Marsh USA, Inc., et al., Defendants

          ORDER GRANTING MOTION TO DISMISS NRS CHAPTER 608 CLAIMS [ECF NO. 10]

          Jennifer A. Dorsey United States District Judge.

         Bonnie Ohlinger claims that her employer Marsh USA violated the Federal Labor Standards Act (FLSA) and various Nevada state labor laws when requiring her and similarly situated employees to work more than 40 hours a week. Marsh moves to dismiss Ohlinger's state-law claims, arguing that Nevada does not recognize a private right of action for violating NRS Chapter 608, rather the power to enforce those laws is vested entirely in Nevada's Labor Commissioner.[1] For the reasons I explained in Cardoza v. Bloomin' Brands, Inc., [2] I agree and grant the motion to dismiss.

         Discussion

         In addition to an FLSA claim, Ohlinger pleads claims under NRS 608.005, 608.016, and 608.018 (overtime pay), NRS 608.115 (failure to maintain records), NRS 608.040 (failure to pay discharged employee's earned but unpaid wages), and NRS 608.140 (attorney's fees in wage action).[3] Marsh moves to dismiss these claims, which are collectively contained in counts two and three of the complaint, arguing that NRS Chapter 608 does not provide a private right of action to maintain a civil suit for violation of these state statutes.[4] Ohlinger mainly rests her private-right-of-action argument on two points[5] of Nevada authority: (1) NRS 608.140, which allows the court to award certain categories of employees attorney's fees in a “suit for wages earned and due according to the terms of his or her employment, ” and (2) a footnote in the Nevada Supreme Court's opinion in Baldonado v. Wynn Las Vegas, LLC, which recognizes that “a private cause of action to recover unpaid wages is entirely consistent with the express authority under NRS 608.140 to bring private actions for wages unpaid and due.”[6]
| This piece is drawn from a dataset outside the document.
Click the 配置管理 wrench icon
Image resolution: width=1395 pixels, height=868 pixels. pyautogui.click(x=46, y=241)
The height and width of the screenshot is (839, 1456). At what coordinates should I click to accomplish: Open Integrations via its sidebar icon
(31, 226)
         In Cardoza v. Bloomin' Brands, Inc., I considered and rejected the same arguments that Ohlinger advances here. Like Ohlinger, Cardoza pled wage claims under both the FLSA and NRS Chapter 608. I dismissed the state-law claims after concluding that Nevada's statutory scheme does not afford the right to bring a civil suit for violations of these labor laws.[7] Like Ohlinger, Cardoza attempted to bootstrap a private right to enforce other provisions of Chapter 608 from NRS 608.140, which the Nevada Supreme Court acknowledged in Baldonado v. Wynn[8] “expressly recognize[s] a civil enforcement action to recoup unpaid wages.” But after I considered the statute's text and legislative history, [9] I concluded that NRS 608.140 does not create a vehicle for privately enforcing the legal rights conferred by the other provisions of Chapter 608; it merely establishes a fee-shifting mechanism in an employee's “suit for wages earned and due according to the terms of his or her employment.”[10] Ohlinger has not persuaded me otherwise.
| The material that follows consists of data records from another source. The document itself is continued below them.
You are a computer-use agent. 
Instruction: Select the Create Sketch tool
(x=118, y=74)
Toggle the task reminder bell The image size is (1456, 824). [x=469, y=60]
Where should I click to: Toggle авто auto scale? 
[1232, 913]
         The Baldonado footnote does not undermine this conclusion. It merely acknowledges a secondary effect of NRS 608.140: this attorney's fee provision merely “recognize[s] a civil enforcement action to recoup unpaid wages.”[11] It was logical for the Baldonado court to frame the issue this way because the right to sue for unpaid wages existed in Nevada before NRS 608.140 was enacted and exists independent of Chapter 608.[12] So, unlike plaintiff, I do not read Baldonado to hold “that employees such as Ms. Ohlinger have standing to recover unpaid wages, including overtime, under NRS 608.005 et seq.”[13] Instead, I continue to hold that employees may recover unpaid wages under Nevada law if those sums were earned and due according to the terms of their employment, but they do not enjoy a private right of action for violations of NRS Chapter 608.[14]Those violations are for the Labor Commissioner to sort out.[15]. . .

         Conclusion

         Accordingly, IT IS HEREBY ORDERED that Defendants' Motion to Dismiss [Doc. 10] is GRANTED. Plaintiffs second and third claims are dismissed with prejudice.

---------

Notes:

[1] ECF No. 10.

[2] Cardoza v. Bloomin' Brands, Inc., 2014 WL 3748641, **1-3 (D. Nev., July 30, 2014).

[3] ECF No. 1-2 (complaint, claims 2 and 3).